Effroyables jardins : Éloge du père
Cinéma

Effroyables jardins : Éloge du père

À l’instar des Enfants du marais, se dégage d’Effroyables jardins cette fascination qu’exercent les petites gens et la France rurale sur JEAN BECKER. Au rendez-vous, l’on retrouve également l’humour tendre et le thème de prédilection de Becker, l’amitié. À tel point que ce dernier film du réalisateur de L’Été meurtrier, de loin son œuvre la plus mémorable, semble une énième variation du petit monde de Jean Becker.

Tous les dimanches, Jacques (Jacques Villeret), un modeste instituteur, fait la honte de son fils de 14 ans (Damien Jouillerot) en présentant un numéro de clown amateur à la foire du village. Incapable de parler à son père, l’adolescent ignore tout du passé de ce dernier jusqu’au jour où André (André Dussollier), le meilleur ami de Jacques, lui relate un fait peu glorieux qu’ils ont commis durant l’Occupation – eh oui, un autre gentil film ayant pour trame de fond la Seconde Guerre mondiale. Dès lors, le gamin ne verra plus son père du même œil… et les plus sensibles d’entre nous se précipiteront sur leur mouchoir devant cette avalanche de bons sentiments.

Avant d’arriver à la finale, il faudra retourner en arrière pour voir Villeret et Dussollier, affublés d’horribles moumoutes et d’épais maquillage, jouer les jolis cœurs auprès de la charmante Isabelle Candellier en jeune tenancière de bistro. Pour épater cette dernière, les deux amis commettent un acte de résistance dérisoire qui aura des conséquences fatales. Arrêtés et jetés dans une fosse avec deux autres citoyens (Thierry Lhermitte et Benoît Magimel), André et Jacques recevront une belle leçon d’humanité de la part d’un soldat allemand (Bernie Collins) et de la femme de la victime de leur bêtise (Suzanne Flon). Placée en début de générique, la citation de Sébastien Japrisot – qui fut un précieux collaborateur de Becker -, "La dérision en toutes choses est l’ultime défi au malheur", prendra tout son sens.
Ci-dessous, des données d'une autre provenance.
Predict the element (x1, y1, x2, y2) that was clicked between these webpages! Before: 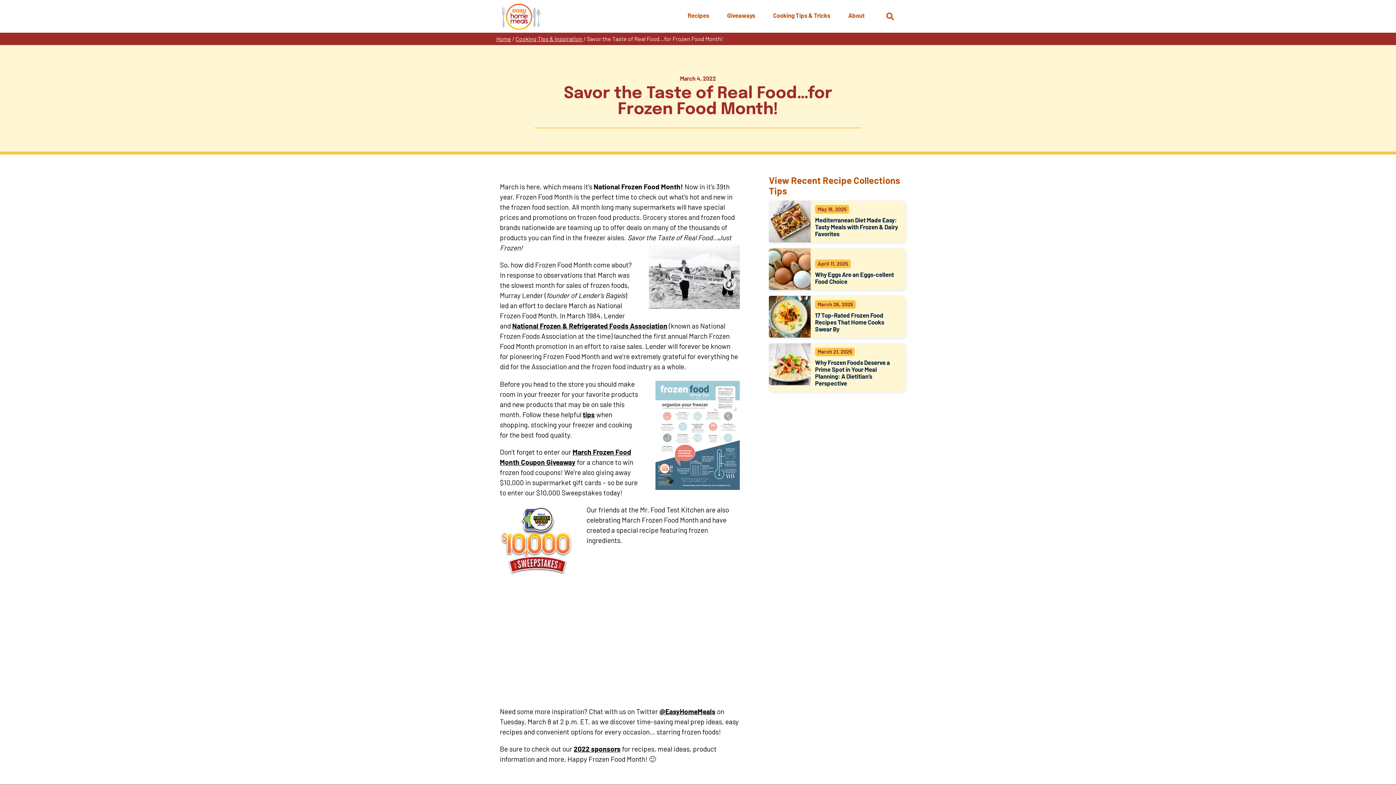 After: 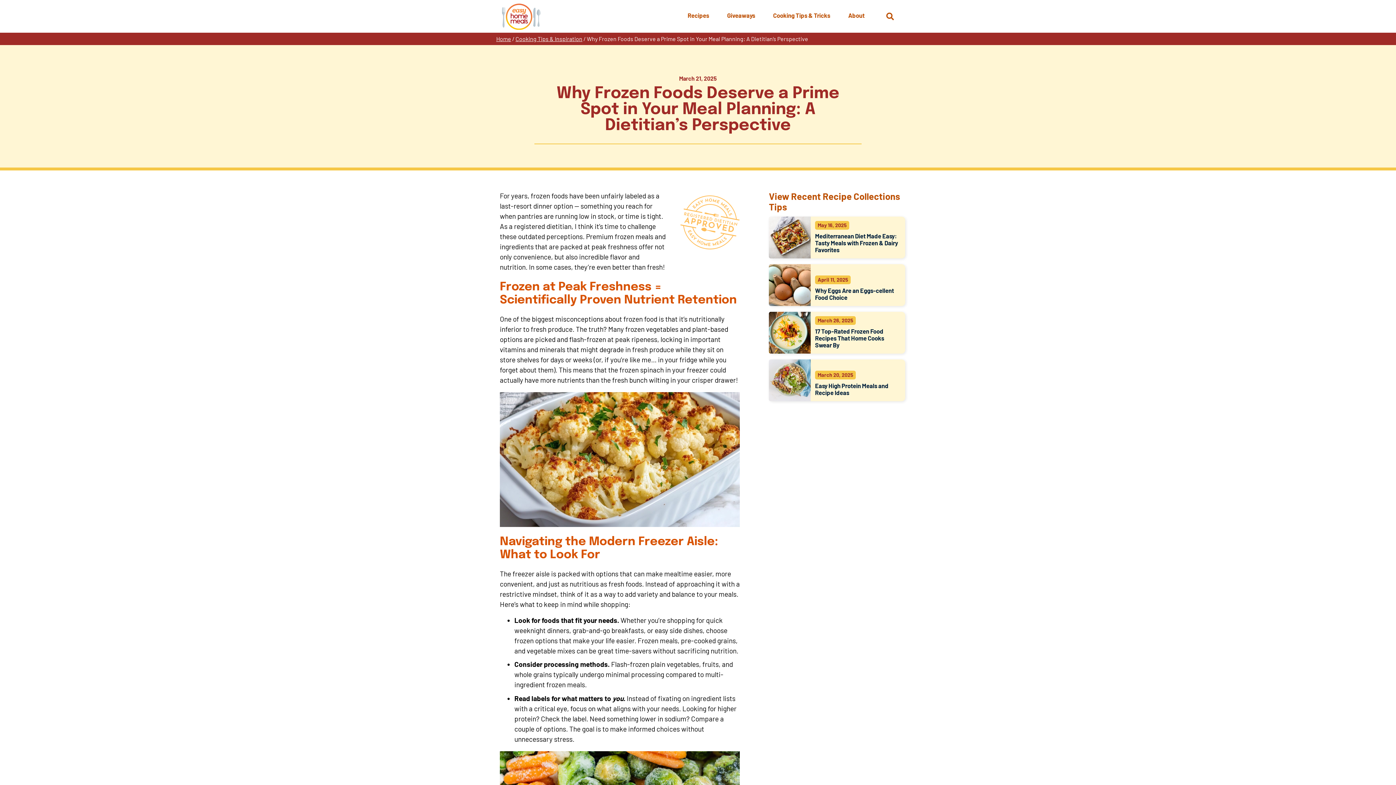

De plus, d’y croiser Dussollier, Villeret et Flon dans des rôles familiers – le célibataire endurci et guindé, le clown triste et empoté ainsi que la bonne vieille dame – renforce davantage cette impression. Lorsqu’on le lui fait remarquer, Becker confesse qu’il a péché par manque d’imagination, et peut-être aussi par paresse, en reprenant des comédiens qu’il savait pouvoir jouer ce genre de rôle. Faute avouée est à moitié pardonnée. Cela dit, chacun y est comme un poisson dans l’eau, c’est-à-dire truculent et pittoresque à souhait, car chez Becker, l’acteur est roi.

En effet, pour le cinéaste, deux choses sont importantes dans un film: l’histoire et les personnages qui l’animent. Toujours selon Becker, si les personnages ne sont pas intéressants, l’histoire ne pourra pas être passionnante, tout passe donc par la personnalité des interprètes. Et la mise en scène dans tout cela? Assurée mais sans imagination. Rendant hommage à son père Jacques (Le Trou) par le biais d’une réplique lancée par Lhermitte – "S’évader d’une prison en faisant un trou, c’est facile… Mais s’échapper d’un trou! Comment on fait?" -, Becker fils ne prétend par pour autant surpasser ce père qu’il admirait. Ce qui est tout à son honneur.